TransWikia.com

How does picard's MarkDuplicate handle unmapped reads?

Bioinformatics Asked by init_js on August 22, 2021

Our BAM files are created according to a "lossless" alignment procedure [1] from the Broad Institute GATK documenation and involves re-adding the unaligned/unmapped reads into an aligned BAM, using Picard’s MergeBamAlignment.

The BAM files are produced in the end contain both the mapped and the unmapped reads. These files are then sorted with SortSam [2]- so that the sort order in the header becomes:

@HD VN:1.6 SO:coordinate

How does MarkDuplicates handle the unmapped reads of a BAM file containing both unmapped and mapped?

Note MarkDuplicates seems to normally take the BAM’s ordering into account, namely, it accepts arguments such as --ASSUME_SORT_ORDER X. However it’s not specified whether reads without a position are ignored, or have to be compared with all other possible reads.

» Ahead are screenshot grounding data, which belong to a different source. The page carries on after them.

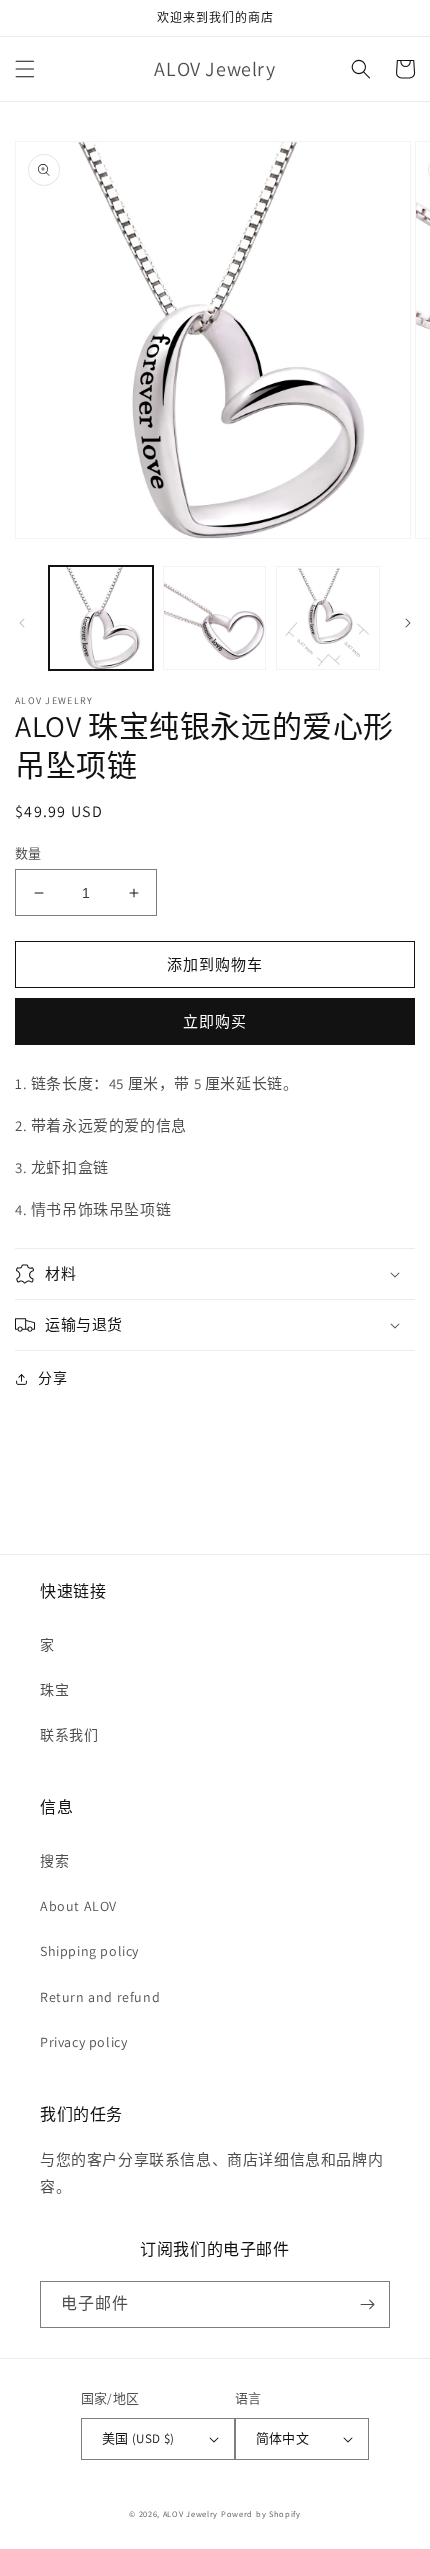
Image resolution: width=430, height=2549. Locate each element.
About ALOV (78, 1906)
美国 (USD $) (138, 2438)
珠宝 (54, 1690)
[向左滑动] (22, 623)
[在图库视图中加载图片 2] (215, 618)
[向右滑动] (408, 623)
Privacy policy (83, 2042)
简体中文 (283, 2438)
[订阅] (367, 2304)
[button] (25, 69)
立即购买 (215, 1021)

Disclaimer: I initially posted this question on the GATK forum [3], but I’m reaching out to hopefully a broader audience.

Citations:

One Answer

From the Picard documentation:

DUPLICATION METRICS: Metrics that are calculated during the process of marking duplicates within a stream of SAMRecords.

UNMAPPED_READS The total number of unmapped reads examined. (Primary, non-supplemental)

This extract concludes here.